--- Task goal ---
Rewrite the following material as a numbered list with blank lines dropped, starting at the line that contains "This screenshot has height=853, width=1489." and continuing through the end of the material.

--- Data shown ---
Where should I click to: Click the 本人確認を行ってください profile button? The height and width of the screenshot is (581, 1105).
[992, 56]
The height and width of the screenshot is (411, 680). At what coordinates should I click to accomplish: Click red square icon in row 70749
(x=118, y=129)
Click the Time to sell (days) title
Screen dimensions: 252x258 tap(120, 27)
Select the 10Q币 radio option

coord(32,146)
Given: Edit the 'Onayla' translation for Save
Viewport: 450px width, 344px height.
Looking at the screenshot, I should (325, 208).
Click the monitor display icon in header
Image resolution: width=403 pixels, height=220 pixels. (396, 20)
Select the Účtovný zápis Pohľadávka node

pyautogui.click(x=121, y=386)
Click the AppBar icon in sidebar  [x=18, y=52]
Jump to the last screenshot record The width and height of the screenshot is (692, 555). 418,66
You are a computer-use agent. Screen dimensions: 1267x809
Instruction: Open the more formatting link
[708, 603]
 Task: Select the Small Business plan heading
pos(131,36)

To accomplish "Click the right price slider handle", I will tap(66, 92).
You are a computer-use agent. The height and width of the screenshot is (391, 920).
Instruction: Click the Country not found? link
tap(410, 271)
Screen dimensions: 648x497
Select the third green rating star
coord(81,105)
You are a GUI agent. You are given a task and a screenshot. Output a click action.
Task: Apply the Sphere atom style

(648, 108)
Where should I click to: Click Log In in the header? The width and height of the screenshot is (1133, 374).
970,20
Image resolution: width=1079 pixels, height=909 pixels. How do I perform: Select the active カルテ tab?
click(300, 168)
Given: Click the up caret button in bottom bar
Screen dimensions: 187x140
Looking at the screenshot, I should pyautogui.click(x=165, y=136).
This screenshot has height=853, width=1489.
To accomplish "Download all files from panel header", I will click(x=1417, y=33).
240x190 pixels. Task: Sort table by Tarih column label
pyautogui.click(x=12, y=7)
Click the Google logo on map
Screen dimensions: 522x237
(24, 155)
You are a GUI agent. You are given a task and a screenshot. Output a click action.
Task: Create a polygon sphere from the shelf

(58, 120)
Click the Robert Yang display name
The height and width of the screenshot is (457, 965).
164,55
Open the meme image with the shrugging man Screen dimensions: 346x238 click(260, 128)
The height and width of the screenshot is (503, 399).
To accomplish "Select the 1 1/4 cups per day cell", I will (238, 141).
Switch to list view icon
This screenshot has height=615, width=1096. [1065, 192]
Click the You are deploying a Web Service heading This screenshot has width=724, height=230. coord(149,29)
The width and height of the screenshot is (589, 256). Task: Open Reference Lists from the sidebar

--- The response ---
1. This screenshot has height=853, width=1489.
2. To accomplish "Download all files from panel header", I will click(x=1417, y=33).
3. 240x190 pixels. Task: Sort table by Tarih column label
4. pyautogui.click(x=12, y=7)
5. Click the Google logo on map
6. Screen dimensions: 522x237
7. (24, 155)
8. You are a GUI agent. You are given a task and a screenshot. Output a click action.
9. Task: Create a polygon sphere from the shelf
10. (58, 120)
11. Click the Robert Yang display name
12. The height and width of the screenshot is (457, 965).
13. 164,55
14. Open the meme image with the shrugging man Screen dimensions: 346x238 click(260, 128)
15. The height and width of the screenshot is (503, 399).
16. To accomplish "Select the 1 1/4 cups per day cell", I will (238, 141).
17. Switch to list view icon
18. This screenshot has height=615, width=1096. [1065, 192]
19. Click the You are deploying a Web Service heading This screenshot has width=724, height=230. coord(149,29)
20. The width and height of the screenshot is (589, 256). Task: Open Reference Lists from the sidebar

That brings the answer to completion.